# Document
-=-=-=-=-
Ah. My purpose is to determine "d for the most recent c with b=1",
with "most recent" being "largest a".

My query had been working for this, but I'd only been adding
monotonically increasing values for "a" in my tests. I just tried
doing otherwise and found that I had been relying on an implementation
detail.

Is there any way I can perform this collation at query time, or do I
need to do it programmatically later on?

Thanks,
Hamish





On 3 April 2017 at 00:41, Keith Medcalf <kmedc...@dessus.com> wrote:
>
> What is the purpose of the ORDER BY?
>
> The value of a used for the order by is from some random row in the grouping 
> of c.  Are there relationships between a, b, c, d that you have not 
> documented nor told us about?
>
> In any case, your most efficient index is on (b, c).
>
> The order by is useless.
-=-=-=-=-
# Extracted data
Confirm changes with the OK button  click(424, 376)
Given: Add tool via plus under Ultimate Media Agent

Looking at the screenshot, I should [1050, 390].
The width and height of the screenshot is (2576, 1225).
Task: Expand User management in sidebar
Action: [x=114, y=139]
-=-=-=-=-
# Exercise tasks
a – Answer these questions about the email on the query:
(i) What does the writer say "most recent" means?
(ii) What kind of values for "a" had the writer been adding in tests?
(iii) In the quoted reply, which index is called the most efficient?
b – Print the stretch of the rows from the line containing "Given: Add tool" through the end of the rows.

# Solutions to the tasks
a –
(i) It means "largest a."
(ii) Monotonically increasing values.
(iii) An index on (b, c).

b –
Given: Add tool via plus under Ultimate Media Agent

Looking at the screenshot, I should [1050, 390].
The width and height of the screenshot is (2576, 1225).
Task: Expand User management in sidebar
Action: [x=114, y=139]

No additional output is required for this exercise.